Cloudflare Leapsecond Lurch and time sync engineering
The default behavior of many clock synchronization systems is to lurch the clock on a leap-second but for TimeKeeper, default behavior is few minutes of speeding up or slowing down the clock (slewing) in order to prevent failures. Lurching or “stepping” on most leap seconds involves repeating a second on the clock. A millisecond clock ticks 23:59:59.999 (one millisecond before midnight) and then rolls back to 23:59:59.000. The backwards lurch immediately resets the clock to follow the change in UTC official time, but it can wreak havoc on both data integrity from timestamps and system software. A second can be a long time in a modern transaction system and lurching the clock back means that transactions that are ordered one way in real time may be ordered backwards by timestamp order. For example, imagine a system sends a bid to a stock exchange and timestamps it 23:59:59.999 and the confirmation comes back after 1 millisecond when the lurched clock tells us the time is 23:59:59.000, nearly one second earlier.

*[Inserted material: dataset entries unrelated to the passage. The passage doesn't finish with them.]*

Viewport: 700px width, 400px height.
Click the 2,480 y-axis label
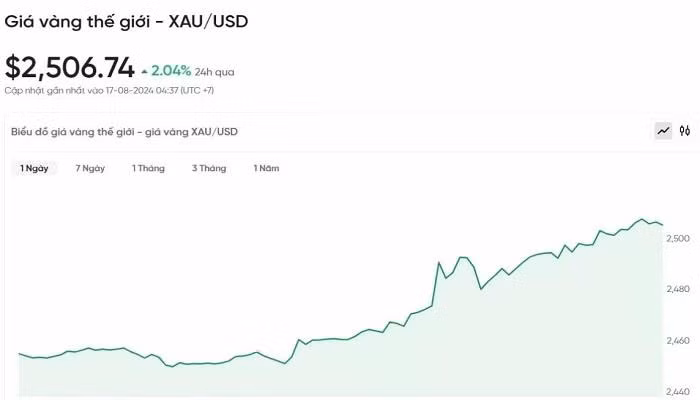677,289
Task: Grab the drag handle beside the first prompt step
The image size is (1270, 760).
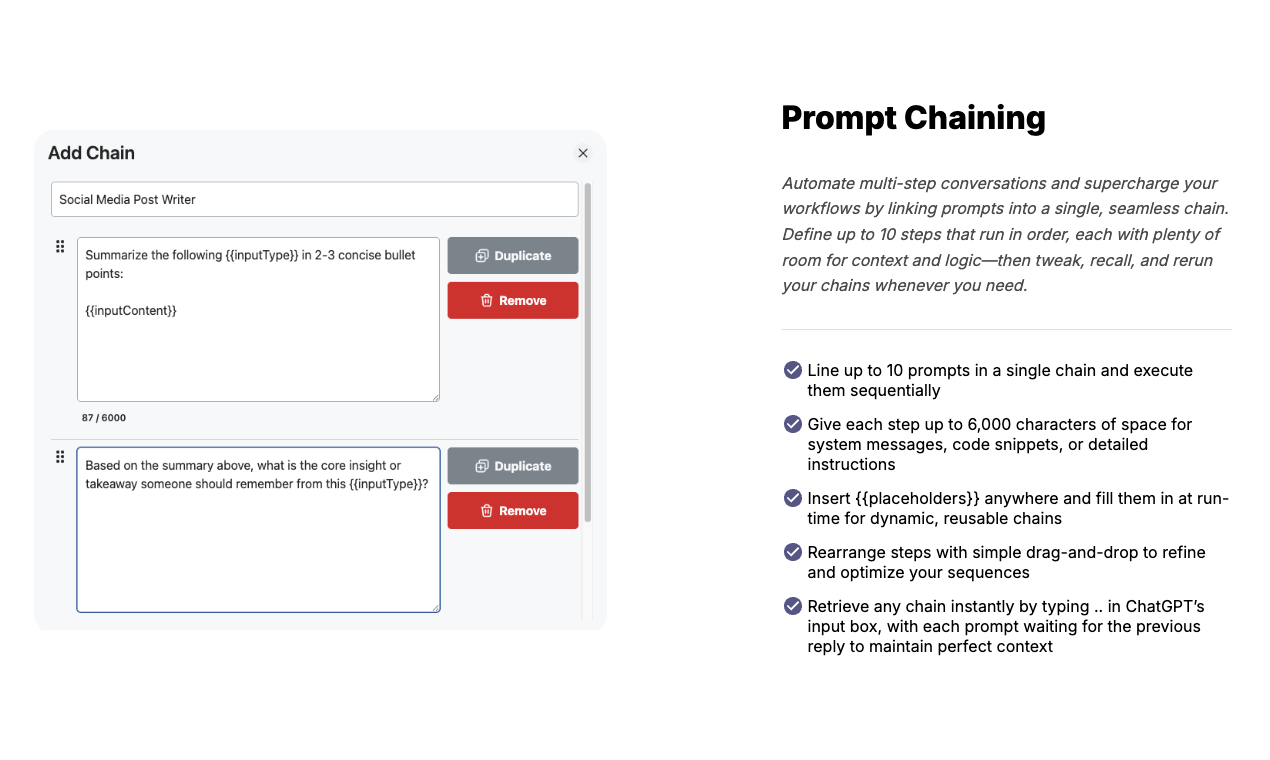Action: pyautogui.click(x=60, y=245)
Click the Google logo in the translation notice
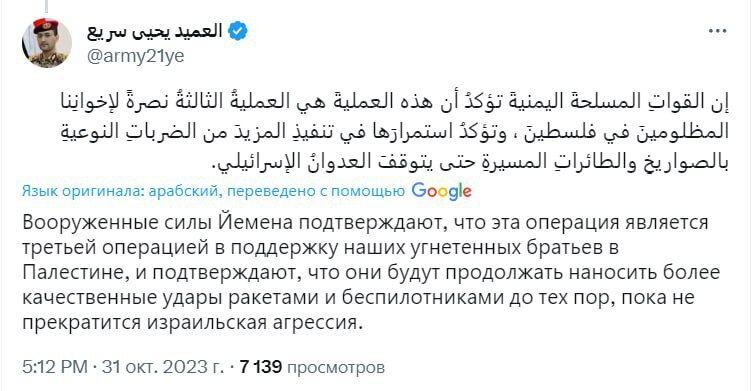Screen dimensions: 751x391 442,191
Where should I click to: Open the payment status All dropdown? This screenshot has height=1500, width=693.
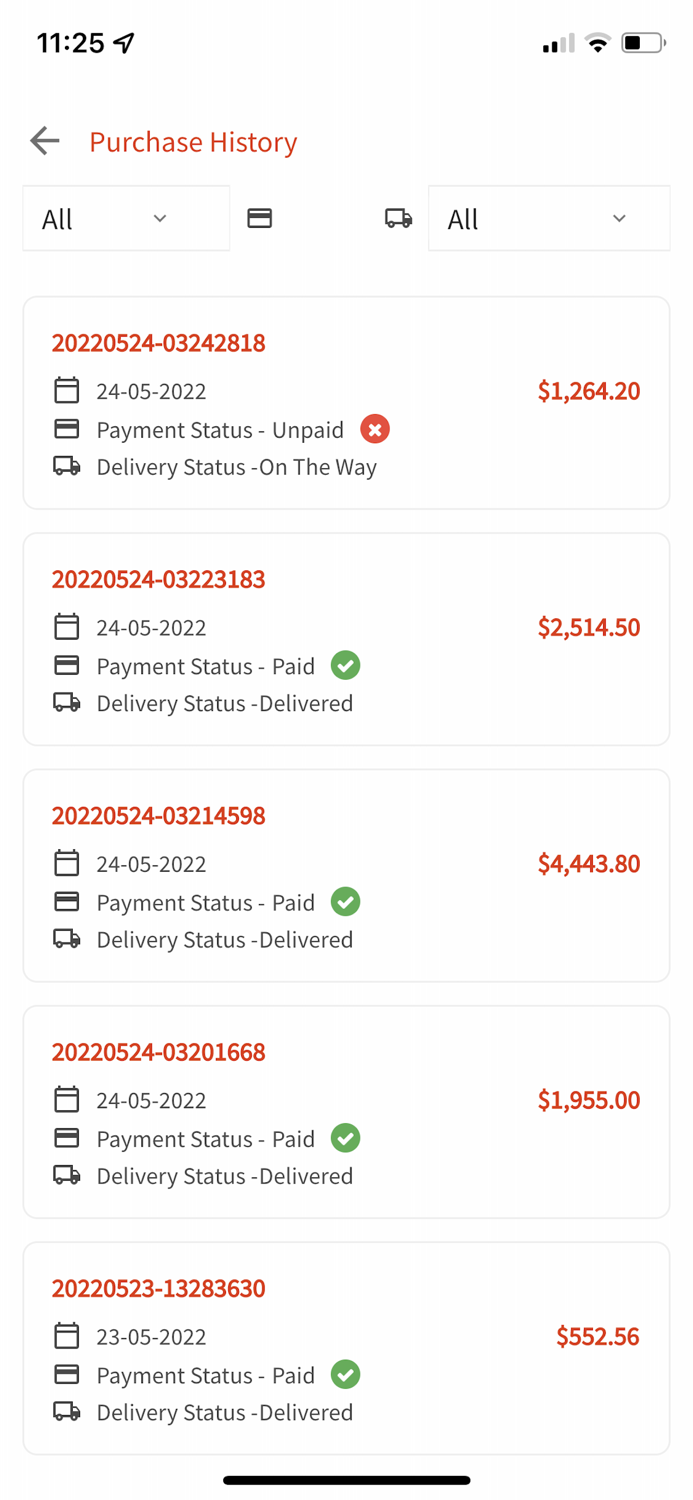126,218
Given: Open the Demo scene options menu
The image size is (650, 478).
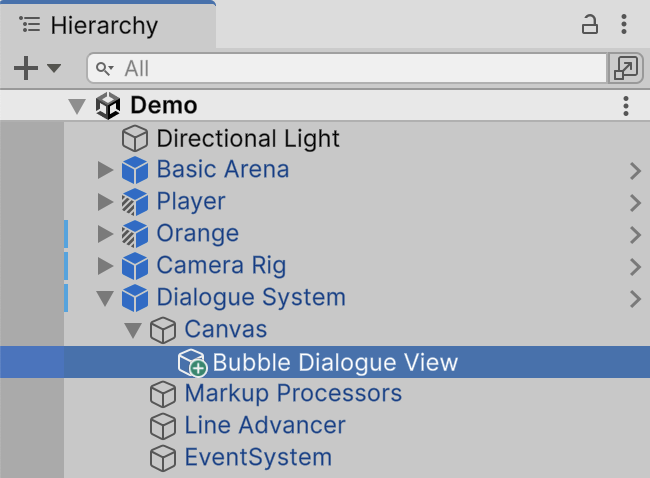Looking at the screenshot, I should click(625, 106).
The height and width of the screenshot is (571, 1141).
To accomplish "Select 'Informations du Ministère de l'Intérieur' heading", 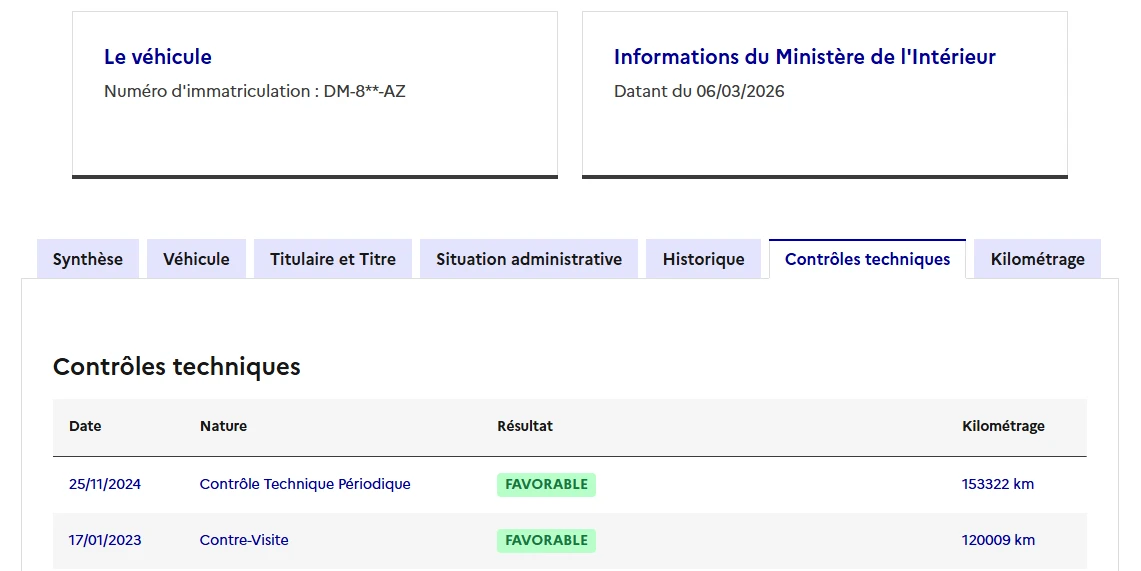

Application software that depends on time never going backward can also fail, like Cloudflare’s did. The software requests time from the system, does something, requests time again and gets an earlier time - which is something that should never happen. During an earlier leap second, the thread scheduler for some Java based systems failed during the leap for similar reasons. We don’t see any reason why application software should have to handle such a peculiar event.
TimeKeeper default leap second behavior is a couple of minute “slew” to keep time monotonic (no backward lurches) and preserve timestamp ordering. There is a step option that is generally only used by customers who suspend transaction processing for a couple of seconds around the leap or who have somehow otherwise compensated in application software. Google’s solution is to slew over 20 or 24 hours for a much gentler slope. We don’t do that because it means living with clocks that are nearly a second off for most of a day and because we don’t see any application software or OS software that can’t handle the shorter slew interval. You can see both the Google slew and the lurch of most public NTP servers in the TimeKeeper graph below. Close up, you can see TimeKeeper slewing, but you have to look very closely.
The leap-second has many possible failure points. Months before this one, some defective GPS clocks were jumping the gun (something that TimeKeeper detects and rejects) and I’m sure many additional reports of failures will come in over the next few weeks. Engineering to cushion the effect requires some careful design and implementation and consideration of all the ramifications for systems and application software.